Your goal - Repeat back the listing below, word for word and in full.

================

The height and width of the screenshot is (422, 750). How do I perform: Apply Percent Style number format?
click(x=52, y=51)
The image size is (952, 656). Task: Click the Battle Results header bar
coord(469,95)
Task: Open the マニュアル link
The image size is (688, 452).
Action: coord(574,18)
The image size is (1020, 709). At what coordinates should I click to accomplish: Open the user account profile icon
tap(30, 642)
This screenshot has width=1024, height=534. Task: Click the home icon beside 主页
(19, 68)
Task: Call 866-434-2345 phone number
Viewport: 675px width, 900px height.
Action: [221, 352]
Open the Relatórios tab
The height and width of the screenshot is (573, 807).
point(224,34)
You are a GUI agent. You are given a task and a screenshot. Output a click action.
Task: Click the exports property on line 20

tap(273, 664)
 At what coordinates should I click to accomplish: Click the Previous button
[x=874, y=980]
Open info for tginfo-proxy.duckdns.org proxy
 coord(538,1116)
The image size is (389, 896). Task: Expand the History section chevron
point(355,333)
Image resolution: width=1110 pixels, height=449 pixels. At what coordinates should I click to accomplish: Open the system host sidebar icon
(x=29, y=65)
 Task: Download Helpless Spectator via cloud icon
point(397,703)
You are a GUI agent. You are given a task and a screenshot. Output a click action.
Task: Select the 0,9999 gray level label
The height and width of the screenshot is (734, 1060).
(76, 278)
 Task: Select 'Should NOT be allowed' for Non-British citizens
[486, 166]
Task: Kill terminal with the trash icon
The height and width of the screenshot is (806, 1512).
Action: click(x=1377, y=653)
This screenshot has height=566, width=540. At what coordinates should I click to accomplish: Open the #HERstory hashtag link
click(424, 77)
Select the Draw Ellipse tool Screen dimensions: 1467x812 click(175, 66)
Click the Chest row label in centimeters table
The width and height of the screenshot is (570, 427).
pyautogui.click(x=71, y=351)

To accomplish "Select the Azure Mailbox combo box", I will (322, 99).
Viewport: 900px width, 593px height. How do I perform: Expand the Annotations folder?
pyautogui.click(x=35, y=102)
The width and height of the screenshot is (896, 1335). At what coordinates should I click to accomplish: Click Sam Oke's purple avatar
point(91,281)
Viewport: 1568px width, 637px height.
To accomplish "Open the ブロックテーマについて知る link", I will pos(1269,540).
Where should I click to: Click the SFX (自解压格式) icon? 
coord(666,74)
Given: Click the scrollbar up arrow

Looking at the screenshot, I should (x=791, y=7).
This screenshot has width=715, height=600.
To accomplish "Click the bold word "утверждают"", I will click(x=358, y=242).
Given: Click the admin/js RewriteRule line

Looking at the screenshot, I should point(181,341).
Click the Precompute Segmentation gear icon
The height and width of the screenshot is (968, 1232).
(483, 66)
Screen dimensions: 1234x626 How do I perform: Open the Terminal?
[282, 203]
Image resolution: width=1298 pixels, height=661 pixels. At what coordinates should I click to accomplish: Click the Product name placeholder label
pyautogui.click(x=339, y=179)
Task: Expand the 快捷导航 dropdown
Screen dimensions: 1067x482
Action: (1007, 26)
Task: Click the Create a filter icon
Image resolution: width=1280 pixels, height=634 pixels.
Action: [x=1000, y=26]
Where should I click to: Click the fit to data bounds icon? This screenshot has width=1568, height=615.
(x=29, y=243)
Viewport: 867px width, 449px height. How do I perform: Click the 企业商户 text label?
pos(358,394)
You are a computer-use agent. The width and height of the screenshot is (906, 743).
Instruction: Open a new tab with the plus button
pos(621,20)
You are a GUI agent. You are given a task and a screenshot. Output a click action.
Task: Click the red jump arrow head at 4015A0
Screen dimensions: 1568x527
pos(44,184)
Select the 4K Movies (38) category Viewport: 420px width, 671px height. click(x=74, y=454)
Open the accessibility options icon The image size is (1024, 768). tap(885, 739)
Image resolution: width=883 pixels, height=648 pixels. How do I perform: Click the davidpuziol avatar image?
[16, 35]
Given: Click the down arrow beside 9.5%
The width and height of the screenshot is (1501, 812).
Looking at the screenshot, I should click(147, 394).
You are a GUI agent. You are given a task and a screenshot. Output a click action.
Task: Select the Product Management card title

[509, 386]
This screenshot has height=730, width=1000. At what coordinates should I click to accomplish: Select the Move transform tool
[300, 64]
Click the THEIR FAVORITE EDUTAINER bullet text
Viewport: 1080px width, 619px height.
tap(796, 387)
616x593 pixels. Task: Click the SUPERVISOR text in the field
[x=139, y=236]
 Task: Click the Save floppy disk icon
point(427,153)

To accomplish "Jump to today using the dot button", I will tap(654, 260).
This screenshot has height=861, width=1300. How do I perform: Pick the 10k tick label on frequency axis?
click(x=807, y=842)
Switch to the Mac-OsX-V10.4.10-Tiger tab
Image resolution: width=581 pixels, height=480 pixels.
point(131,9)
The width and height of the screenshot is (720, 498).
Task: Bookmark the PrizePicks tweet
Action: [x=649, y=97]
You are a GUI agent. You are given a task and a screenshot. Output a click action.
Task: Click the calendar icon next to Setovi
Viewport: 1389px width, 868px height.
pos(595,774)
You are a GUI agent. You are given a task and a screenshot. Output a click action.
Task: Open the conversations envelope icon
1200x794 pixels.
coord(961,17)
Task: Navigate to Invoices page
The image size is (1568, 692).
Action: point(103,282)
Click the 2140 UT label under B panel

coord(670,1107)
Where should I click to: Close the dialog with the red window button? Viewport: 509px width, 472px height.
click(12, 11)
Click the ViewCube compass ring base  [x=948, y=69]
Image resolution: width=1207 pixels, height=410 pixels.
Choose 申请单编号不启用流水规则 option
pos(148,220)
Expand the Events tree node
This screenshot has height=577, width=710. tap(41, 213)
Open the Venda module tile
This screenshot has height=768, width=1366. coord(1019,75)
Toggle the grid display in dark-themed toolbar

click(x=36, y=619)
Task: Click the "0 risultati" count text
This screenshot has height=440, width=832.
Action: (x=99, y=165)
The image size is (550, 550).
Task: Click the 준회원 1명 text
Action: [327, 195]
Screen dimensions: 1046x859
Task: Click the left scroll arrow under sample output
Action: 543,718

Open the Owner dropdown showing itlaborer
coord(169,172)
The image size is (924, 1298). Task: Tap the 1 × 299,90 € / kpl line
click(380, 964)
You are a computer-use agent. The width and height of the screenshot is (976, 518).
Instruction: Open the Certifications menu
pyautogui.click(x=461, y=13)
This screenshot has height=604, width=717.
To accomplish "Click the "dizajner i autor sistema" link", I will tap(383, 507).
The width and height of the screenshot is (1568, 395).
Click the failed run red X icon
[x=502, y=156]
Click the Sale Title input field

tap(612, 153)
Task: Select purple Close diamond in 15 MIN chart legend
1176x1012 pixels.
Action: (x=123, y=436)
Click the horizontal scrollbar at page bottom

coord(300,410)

================

Response to the exercise -
The height and width of the screenshot is (422, 750). How do I perform: Apply Percent Style number format?
click(x=52, y=51)
The image size is (952, 656). Task: Click the Battle Results header bar
coord(469,95)
Task: Open the マニュアル link
The image size is (688, 452).
Action: coord(574,18)
The image size is (1020, 709). At what coordinates should I click to accomplish: Open the user account profile icon
tap(30, 642)
This screenshot has width=1024, height=534. Task: Click the home icon beside 主页
(19, 68)
Task: Call 866-434-2345 phone number
Viewport: 675px width, 900px height.
Action: [221, 352]
Open the Relatórios tab
The height and width of the screenshot is (573, 807).
point(224,34)
You are a GUI agent. You are given a task and a screenshot. Output a click action.
Task: Click the exports property on line 20

tap(273, 664)
 At what coordinates should I click to accomplish: Click the Previous button
[x=874, y=980]
Open info for tginfo-proxy.duckdns.org proxy
 coord(538,1116)
The image size is (389, 896). Task: Expand the History section chevron
point(355,333)
Image resolution: width=1110 pixels, height=449 pixels. At what coordinates should I click to accomplish: Open the system host sidebar icon
(x=29, y=65)
 Task: Download Helpless Spectator via cloud icon
point(397,703)
You are a GUI agent. You are given a task and a screenshot. Output a click action.
Task: Select the 0,9999 gray level label
The height and width of the screenshot is (734, 1060).
(76, 278)
 Task: Select 'Should NOT be allowed' for Non-British citizens
[486, 166]
Task: Kill terminal with the trash icon
The height and width of the screenshot is (806, 1512).
Action: click(x=1377, y=653)
This screenshot has height=566, width=540. At what coordinates should I click to accomplish: Open the #HERstory hashtag link
click(424, 77)
Select the Draw Ellipse tool Screen dimensions: 1467x812 click(175, 66)
Click the Chest row label in centimeters table
The width and height of the screenshot is (570, 427).
pyautogui.click(x=71, y=351)

To accomplish "Select the Azure Mailbox combo box", I will (322, 99).
Viewport: 900px width, 593px height. How do I perform: Expand the Annotations folder?
pyautogui.click(x=35, y=102)
The width and height of the screenshot is (896, 1335). At what coordinates should I click to accomplish: Click Sam Oke's purple avatar
point(91,281)
Viewport: 1568px width, 637px height.
To accomplish "Open the ブロックテーマについて知る link", I will pos(1269,540).
Where should I click to: Click the SFX (自解压格式) icon? 
coord(666,74)
Given: Click the scrollbar up arrow

Looking at the screenshot, I should (x=791, y=7).
This screenshot has width=715, height=600.
To accomplish "Click the bold word "утверждают"", I will click(x=358, y=242).
Given: Click the admin/js RewriteRule line

Looking at the screenshot, I should point(181,341).
Click the Precompute Segmentation gear icon
The height and width of the screenshot is (968, 1232).
(483, 66)
Screen dimensions: 1234x626 How do I perform: Open the Terminal?
[282, 203]
Image resolution: width=1298 pixels, height=661 pixels. At what coordinates should I click to accomplish: Click the Product name placeholder label
pyautogui.click(x=339, y=179)
Task: Expand the 快捷导航 dropdown
Screen dimensions: 1067x482
Action: (1007, 26)
Task: Click the Create a filter icon
Image resolution: width=1280 pixels, height=634 pixels.
Action: [x=1000, y=26]
Where should I click to: Click the fit to data bounds icon? This screenshot has width=1568, height=615.
(x=29, y=243)
Viewport: 867px width, 449px height. How do I perform: Click the 企业商户 text label?
pos(358,394)
You are a computer-use agent. The width and height of the screenshot is (906, 743).
Instruction: Open a new tab with the plus button
pos(621,20)
You are a GUI agent. You are given a task and a screenshot. Output a click action.
Task: Click the red jump arrow head at 4015A0
Screen dimensions: 1568x527
pos(44,184)
Select the 4K Movies (38) category Viewport: 420px width, 671px height. click(x=74, y=454)
Open the accessibility options icon The image size is (1024, 768). tap(885, 739)
Image resolution: width=883 pixels, height=648 pixels. How do I perform: Click the davidpuziol avatar image?
[16, 35]
Given: Click the down arrow beside 9.5%
The width and height of the screenshot is (1501, 812).
Looking at the screenshot, I should click(147, 394).
You are a GUI agent. You are given a task and a screenshot. Output a click action.
Task: Select the Product Management card title

[509, 386]
This screenshot has height=730, width=1000. At what coordinates should I click to accomplish: Select the Move transform tool
[300, 64]
Click the THEIR FAVORITE EDUTAINER bullet text
Viewport: 1080px width, 619px height.
tap(796, 387)
616x593 pixels. Task: Click the SUPERVISOR text in the field
[x=139, y=236]
 Task: Click the Save floppy disk icon
point(427,153)

To accomplish "Jump to today using the dot button", I will tap(654, 260).
This screenshot has height=861, width=1300. How do I perform: Pick the 10k tick label on frequency axis?
click(x=807, y=842)
Switch to the Mac-OsX-V10.4.10-Tiger tab
Image resolution: width=581 pixels, height=480 pixels.
point(131,9)
The width and height of the screenshot is (720, 498).
Task: Bookmark the PrizePicks tweet
Action: [x=649, y=97]
You are a GUI agent. You are given a task and a screenshot. Output a click action.
Task: Click the calendar icon next to Setovi
Viewport: 1389px width, 868px height.
pos(595,774)
You are a GUI agent. You are given a task and a screenshot. Output a click action.
Task: Open the conversations envelope icon
1200x794 pixels.
coord(961,17)
Task: Navigate to Invoices page
The image size is (1568, 692).
Action: point(103,282)
Click the 2140 UT label under B panel

coord(670,1107)
Where should I click to: Close the dialog with the red window button? Viewport: 509px width, 472px height.
click(12, 11)
Click the ViewCube compass ring base  [x=948, y=69]
Image resolution: width=1207 pixels, height=410 pixels.
Choose 申请单编号不启用流水规则 option
pos(148,220)
Expand the Events tree node
This screenshot has height=577, width=710. tap(41, 213)
Open the Venda module tile
This screenshot has height=768, width=1366. coord(1019,75)
Toggle the grid display in dark-themed toolbar

click(x=36, y=619)
Task: Click the "0 risultati" count text
This screenshot has height=440, width=832.
Action: (x=99, y=165)
The image size is (550, 550).
Task: Click the 준회원 1명 text
Action: [327, 195]
Screen dimensions: 1046x859
Task: Click the left scroll arrow under sample output
Action: 543,718

Open the Owner dropdown showing itlaborer
coord(169,172)
The image size is (924, 1298). Task: Tap the 1 × 299,90 € / kpl line
click(380, 964)
You are a computer-use agent. The width and height of the screenshot is (976, 518).
Instruction: Open the Certifications menu
pyautogui.click(x=461, y=13)
This screenshot has height=604, width=717.
To accomplish "Click the "dizajner i autor sistema" link", I will tap(383, 507).
The width and height of the screenshot is (1568, 395).
Click the failed run red X icon
[x=502, y=156]
Click the Sale Title input field

tap(612, 153)
Task: Select purple Close diamond in 15 MIN chart legend
1176x1012 pixels.
Action: (x=123, y=436)
Click the horizontal scrollbar at page bottom

coord(300,410)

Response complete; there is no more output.